South America’s Aymara Indians of Bolivia, Peru and Chile, have a reverse concept of time: for them, the past is ahead and the future behind. A time traveler might think this way.

A Jesuit wrote in the early 1600s that the Aymara language was particularly useful for abstract ideas, and in the 19th century it was called the “language of Adam.” Maybe it is the language of the birds. It’s the first language in the world that linguists know of that does not place the future in front and the past behind.
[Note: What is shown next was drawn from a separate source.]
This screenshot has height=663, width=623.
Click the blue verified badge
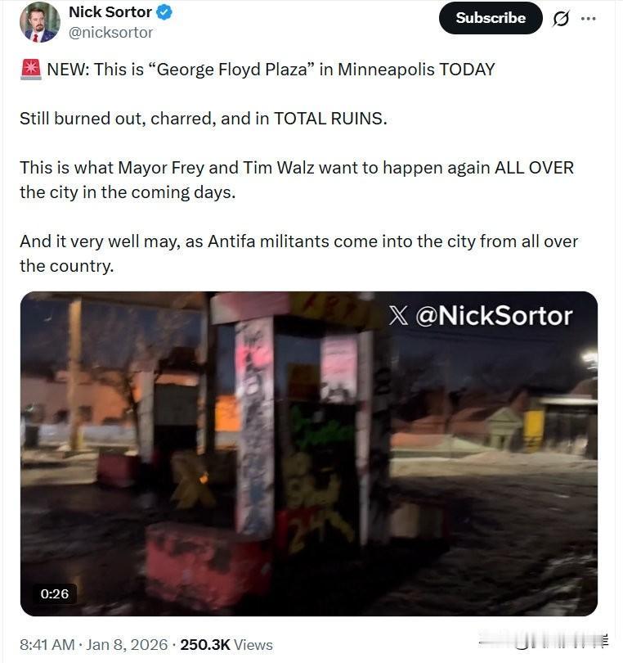(x=164, y=12)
Linguist Rafael Nunez says, “These findings suggest that cognition of such everyday abstractions as time is at least partly a cultural phenomenon.? He thinks this is partially due to the fact that, having two eyes, both of them in front and facing ahead, we have binocular vision, so we construe time on a front-back axis, treating future and past as though they were locations ahead and behind. This is also influenced by the way we move. If we were amoeba-like creatures, we wouldn’t have had the means to create the concepts of front and rear. It makes a kind of common sense to metaphorically place the known past in front of you, in your field of view, and the unknown and unknowable future behind your back. Nunez says, “Often elderly Aymara speakers simply refused to talk about the future on the grounds that little or nothing sensible could be said about it.” It’s as if they eternally exist in a Zen-like state of now.